What to work on
Take every line of the material below that includes the string "agent" and copy it out.

Data to examine
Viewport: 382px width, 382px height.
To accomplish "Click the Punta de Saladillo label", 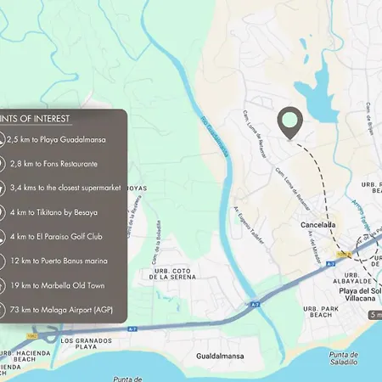I will (344, 358).
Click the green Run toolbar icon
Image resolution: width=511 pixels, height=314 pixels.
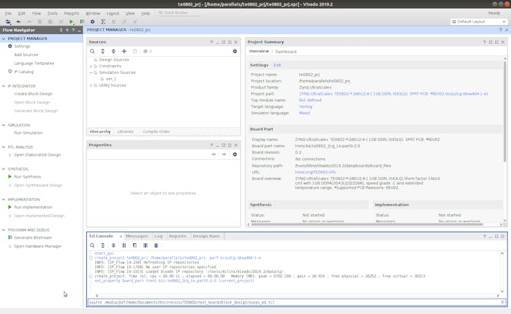click(x=71, y=21)
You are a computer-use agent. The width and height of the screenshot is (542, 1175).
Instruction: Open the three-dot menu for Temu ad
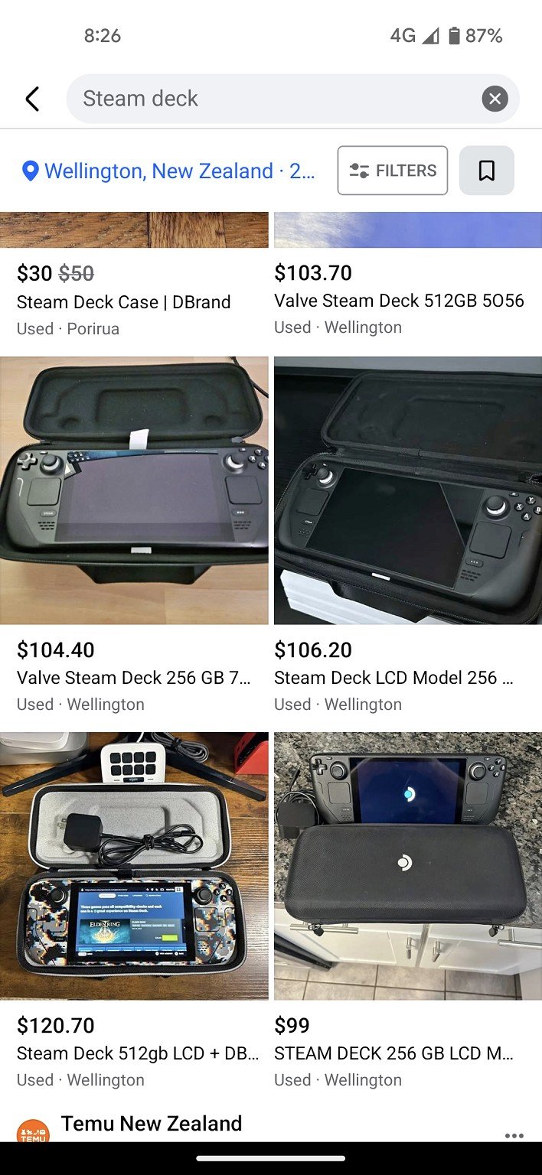tap(514, 1135)
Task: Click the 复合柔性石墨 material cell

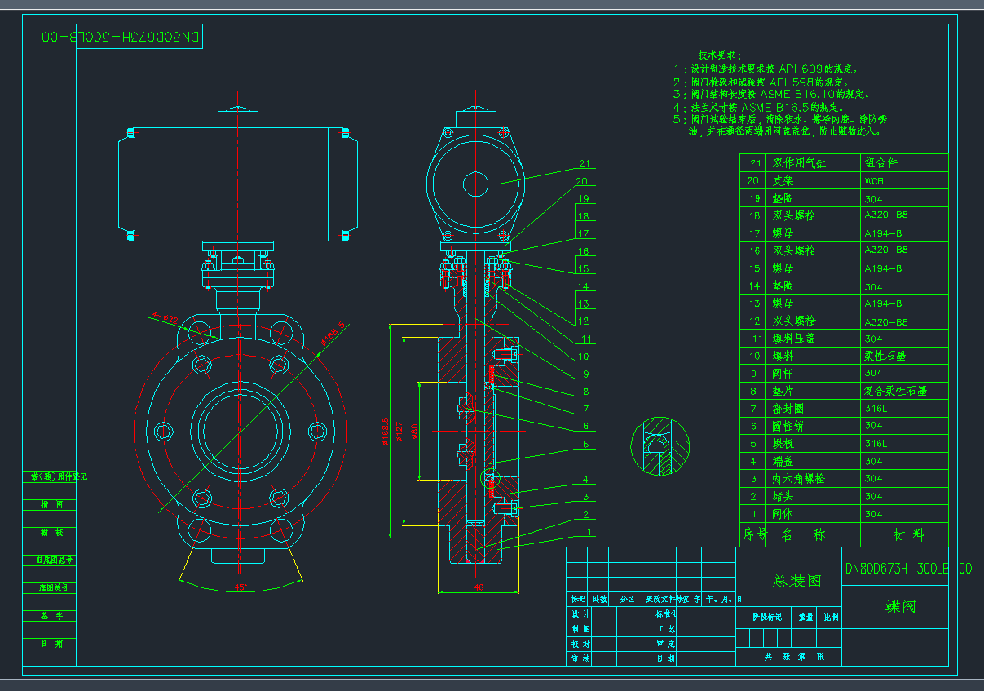Action: click(x=895, y=391)
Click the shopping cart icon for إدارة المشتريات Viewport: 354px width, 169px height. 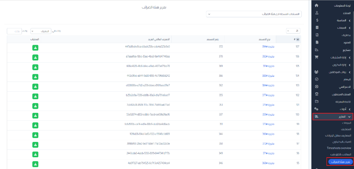[x=316, y=57]
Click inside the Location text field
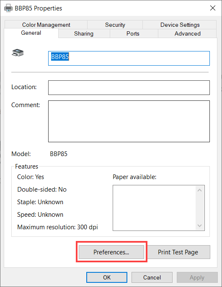 pyautogui.click(x=129, y=88)
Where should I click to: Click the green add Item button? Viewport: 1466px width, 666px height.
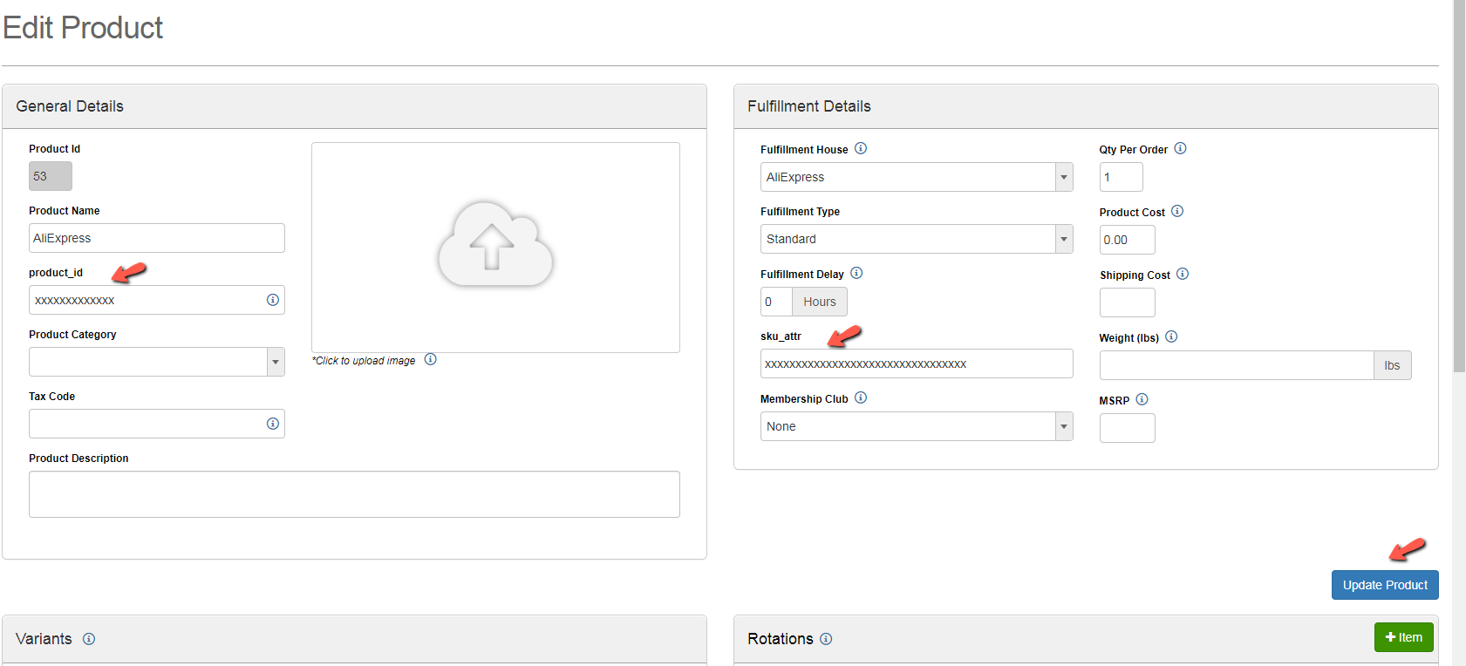pos(1403,637)
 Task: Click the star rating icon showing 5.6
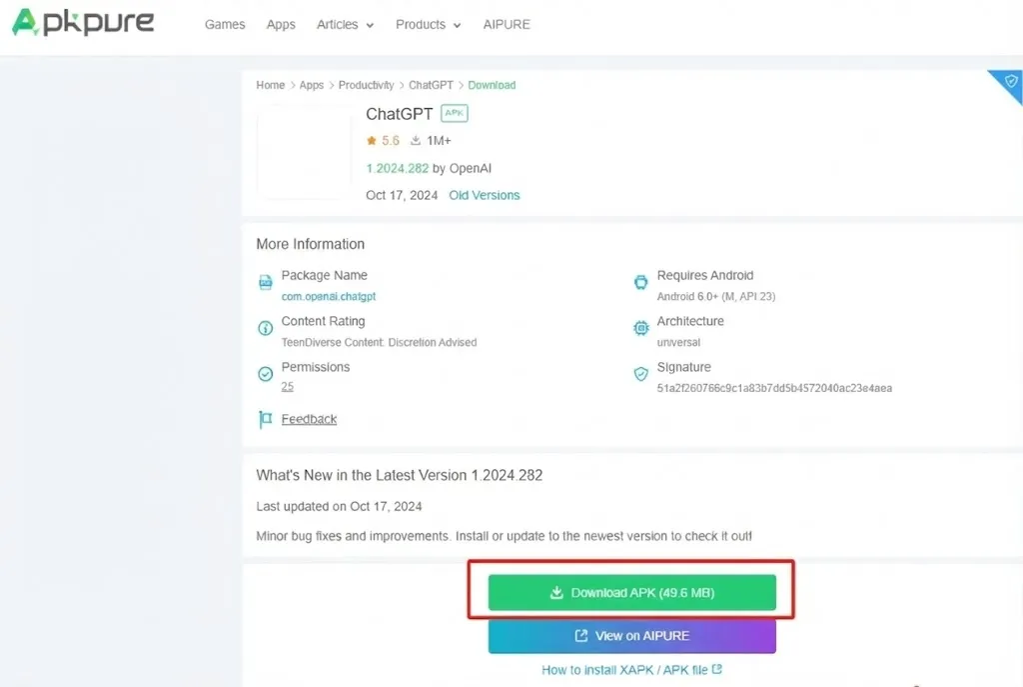(x=371, y=140)
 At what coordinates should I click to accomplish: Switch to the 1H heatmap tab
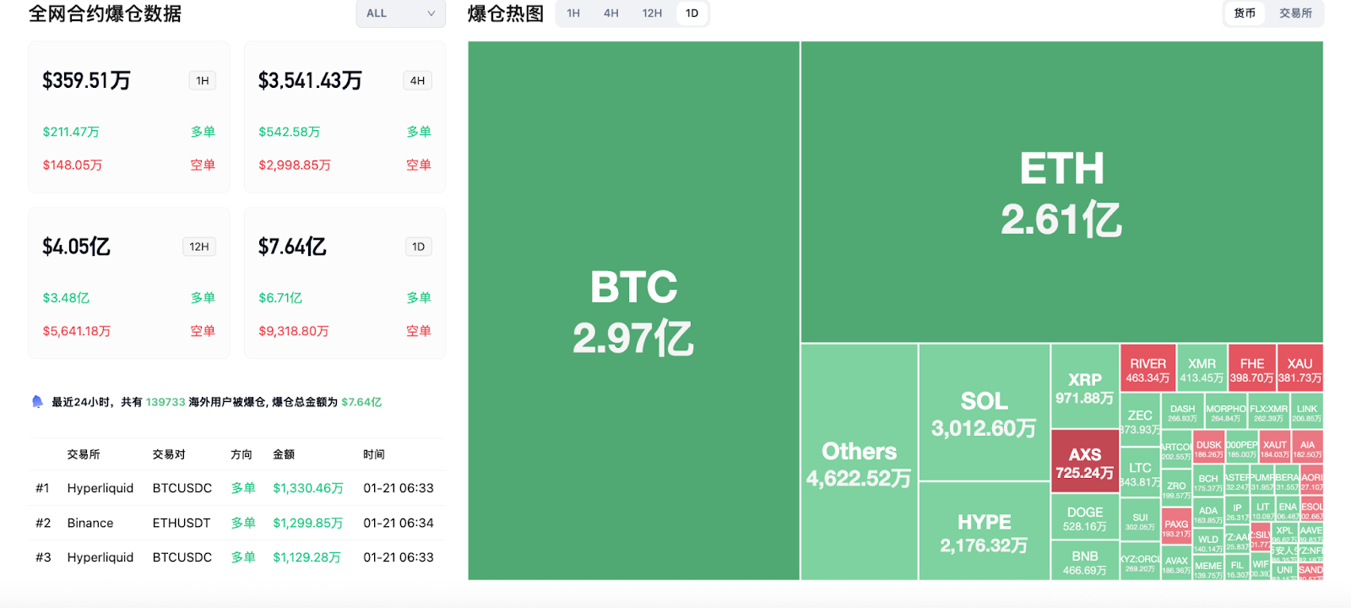click(574, 14)
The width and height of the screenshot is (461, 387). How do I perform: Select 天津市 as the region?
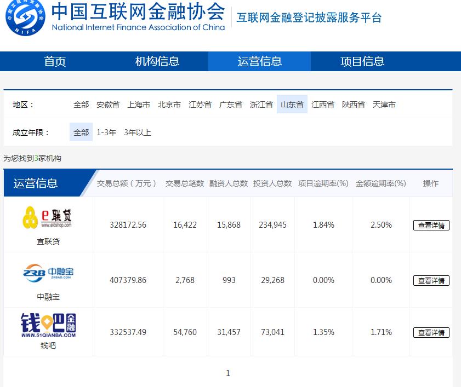385,105
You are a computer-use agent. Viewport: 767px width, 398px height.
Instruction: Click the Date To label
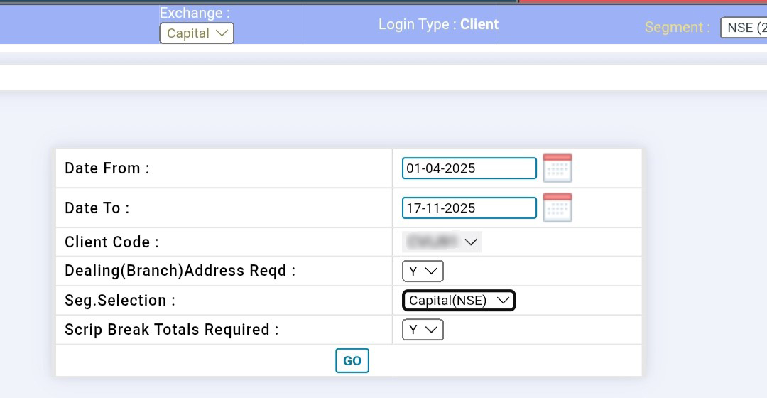pos(97,208)
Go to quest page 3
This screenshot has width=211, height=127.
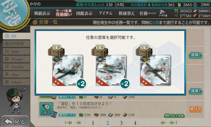121,123
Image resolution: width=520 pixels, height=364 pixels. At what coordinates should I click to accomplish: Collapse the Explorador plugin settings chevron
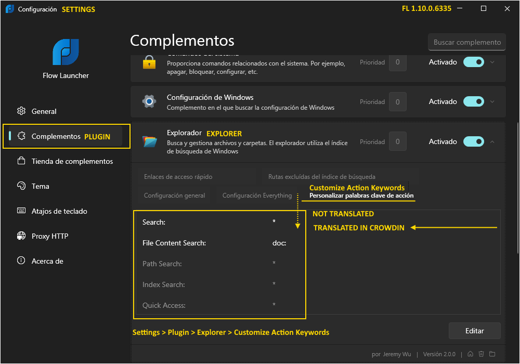(492, 141)
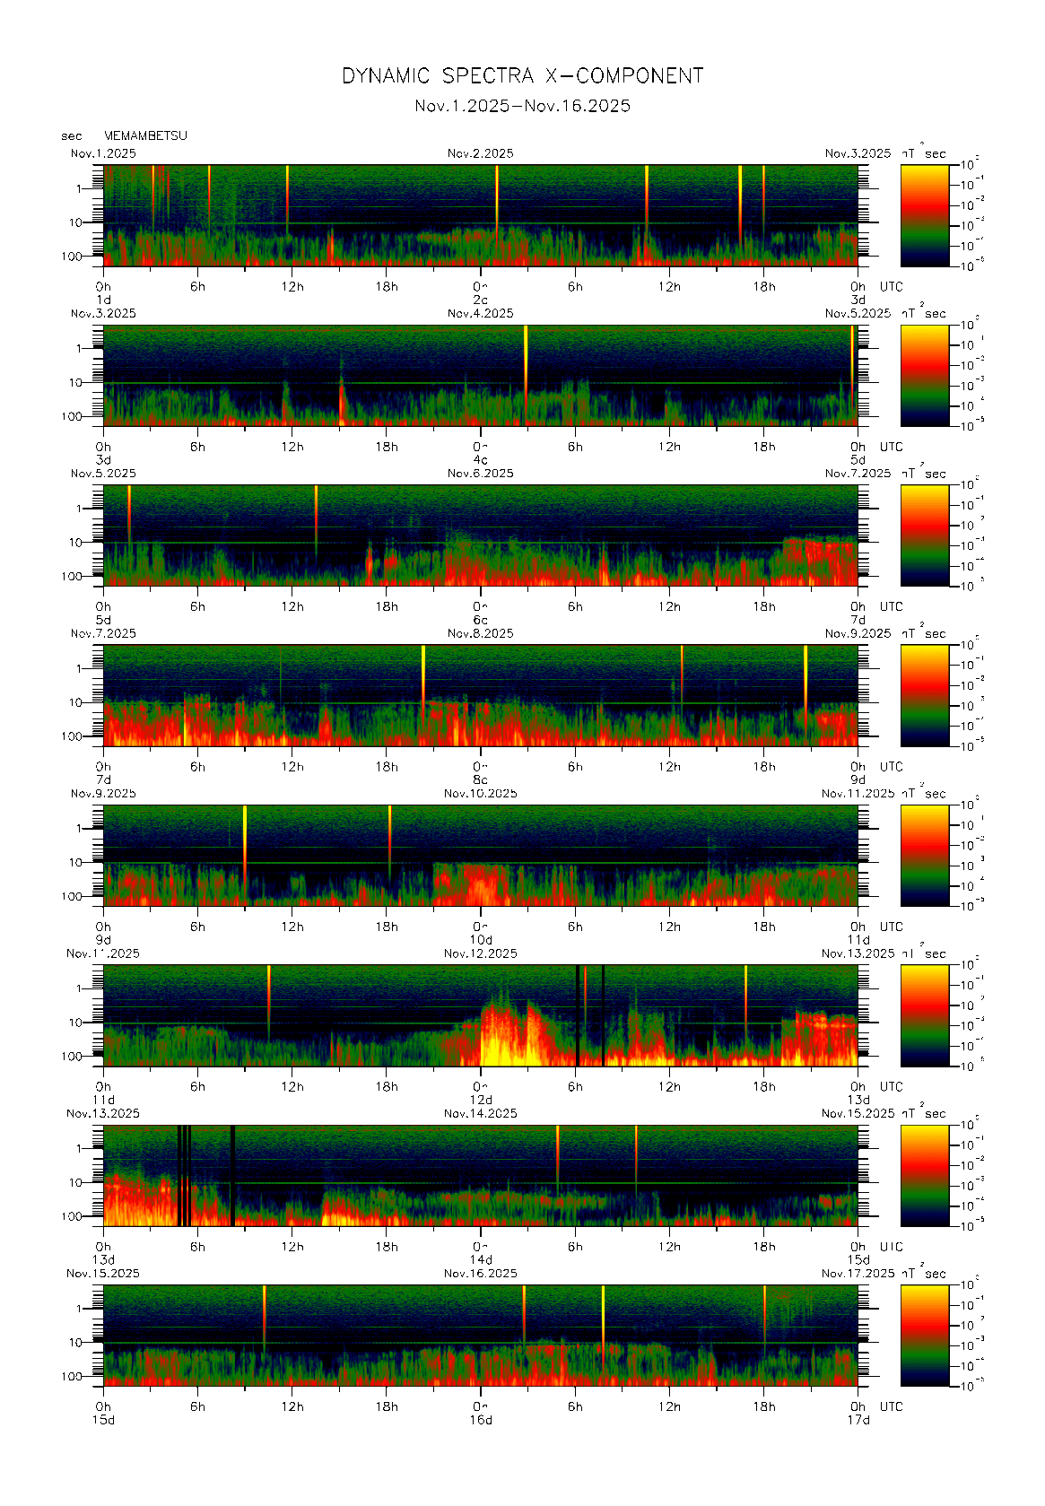The width and height of the screenshot is (1045, 1506).
Task: Select the second spectrogram panel from top
Action: [x=480, y=375]
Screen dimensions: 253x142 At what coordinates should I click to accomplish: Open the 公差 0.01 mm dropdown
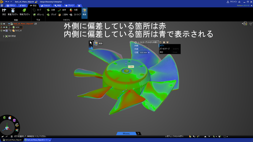click(149, 52)
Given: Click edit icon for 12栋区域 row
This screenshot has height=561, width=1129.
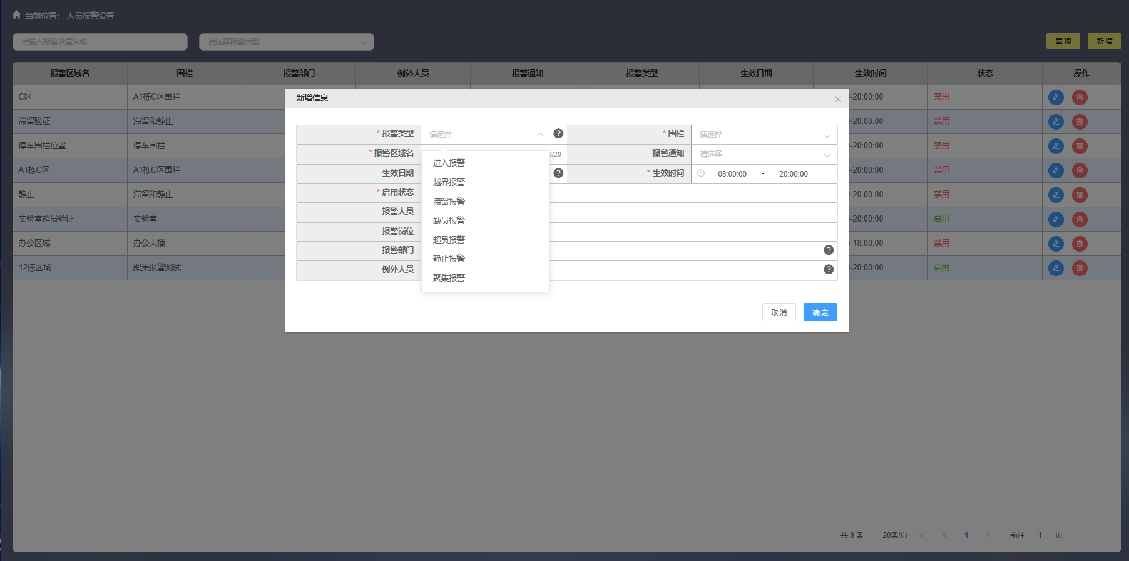Looking at the screenshot, I should click(x=1055, y=269).
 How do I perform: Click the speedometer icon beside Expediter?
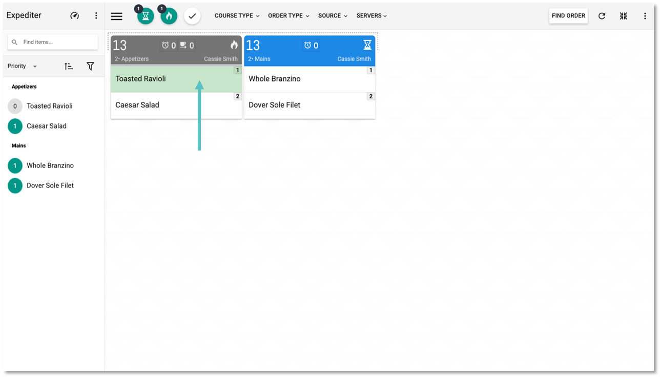pyautogui.click(x=75, y=16)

Exercise result
You are a computer-use agent. The width and height of the screenshot is (542, 1175).
You are a computer-use agent. Viewport: 767px width, 398px height.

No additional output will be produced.